“Soft and Melodious”- Let Linguists World Wide Concur with Great Queen Victoria
This is yet another appeal to linguists worldwide to rectify a longstanding blunder [1-3]. About a century and a half ago, Bishop Samuel Ajayi Crowther met The Empress of India in her palace.
Short Communication
This is yet another appeal to linguists worldwide to rectify a longstanding blunder [1, 2, 3]. About a century and a half ago, Bishop Samuel Ajayi Crowther met The Empress of India in her palace. He recited The Lord’s Prayer to her in Yoruba. At the completion of the recital Queen Victoria said the Yoruba language sounded “soft and melodious” [4].
The Humming Drum is Tangible Evidence Yoruba is a Language Isolate
Physical evidence that Yoruba is a language isolate exists in the humming drum [gangan]. What is called the “talking” drum should actually be called the humming drum because that is what it actually does-it hums. It produces doh reh mi [drm] tonic solfa sounds. These drum sounds were used in the past for military signaling, panegyric, and of course for entertainment. So the way a person nowadays could hear a tune on the radio or a flautist playing “Yankee doodle” or “Happy birthday To You” and instantly name the song in a similar fashion those humming drums were used. Also leaders of Yoruba armies had their signature tunes much like the way World wrestling Entertainment Stars of today have their signature tunes. Peruse the following from History of The Yorubas.
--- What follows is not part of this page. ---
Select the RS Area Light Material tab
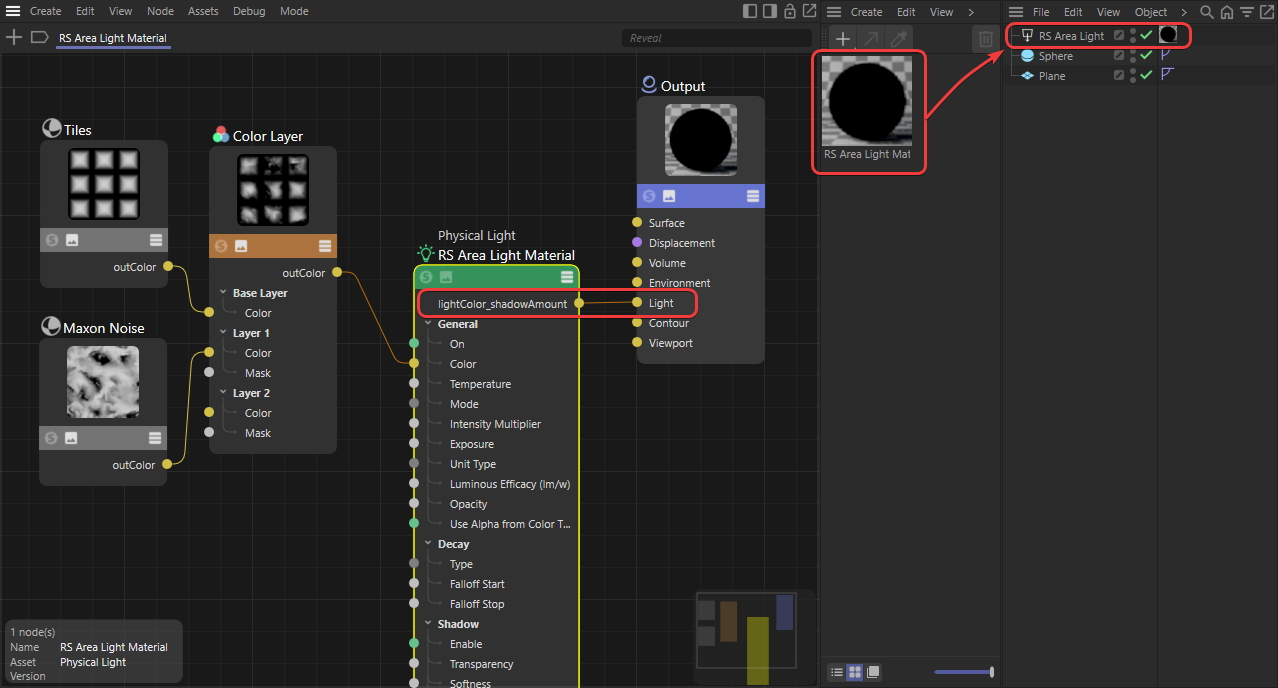Viewport: 1278px width, 688px height. tap(113, 38)
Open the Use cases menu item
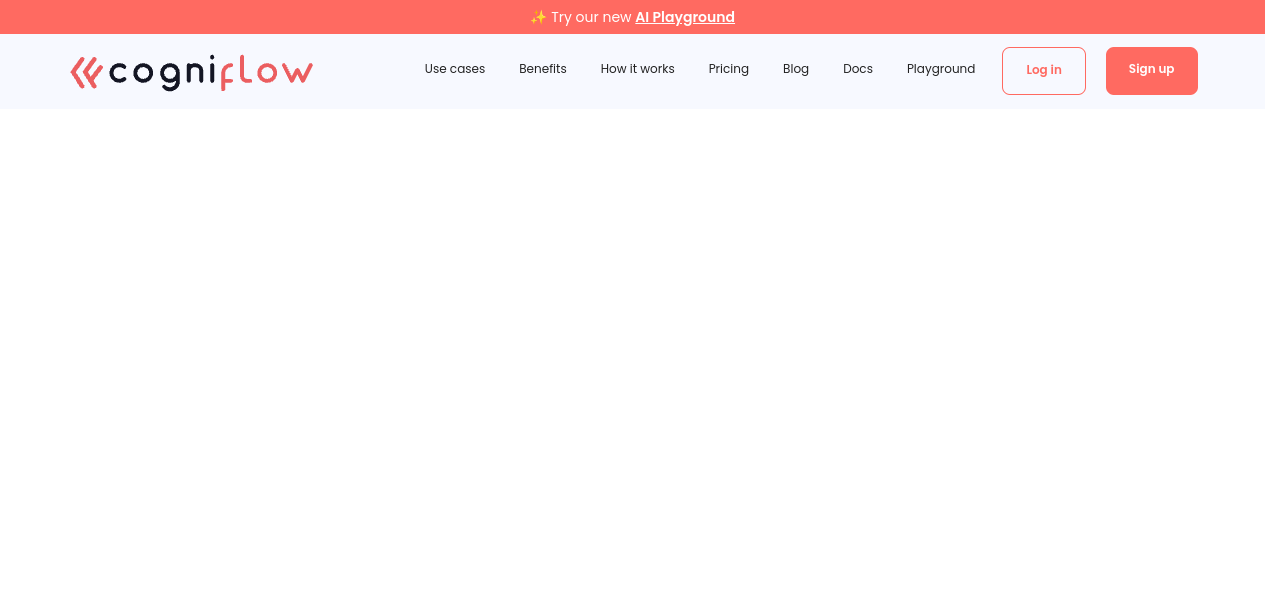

“Having learnt how to make their instruments, they begin to learn how to SPEAK with them, an operation to which The Yoruba language readily lends itself, as it consists chiefly in the modulation of the voice; this the instruments try to imitate [5]” “Earwitness” accounts from none other than The Empress of India, Queen Victoria herself and so many other explorers and missionaries from the past upon hearing The Yoruba Language, not to mention the heterophones all declare Yoruba to be a language isolate. What are today are linguists waiting for?
References
-
Seun Ayoade (2018) Argument for The Reclassification of Yoruba as A Language Isolate. Peer Re J Foren & Gen Sci 2(4): 144-145.
-
Seun Ayoade (2019) A Few More Heteronyms/ Heterophones to Buttress the Argument that Yoruba is a Language Isolate. Ann Soc Sci Manage Stud 3(3): 76-80.
-
Seun Ayoade (2019) Homographic, Heterophonic and Heteronymic Evidence that Yoruba is a Language Isolate. Peer Re J Foren & Gen Sci 3(2): 186-189.
-
British broadcasting corporation, the story of Africa.
-
(1921) History of the Yorubas from the Earliest Times to the Beginning of the British Protectorate. George Routeledge and Sons, London, Nigeria 121: 430-432.
- The Indispensable Role of Informal Caregivers in Supporting the Aging Population
- Socio-Religious Significance of Kamakhya Temple in Guwahati, Assam
- Is Anthropology Possible?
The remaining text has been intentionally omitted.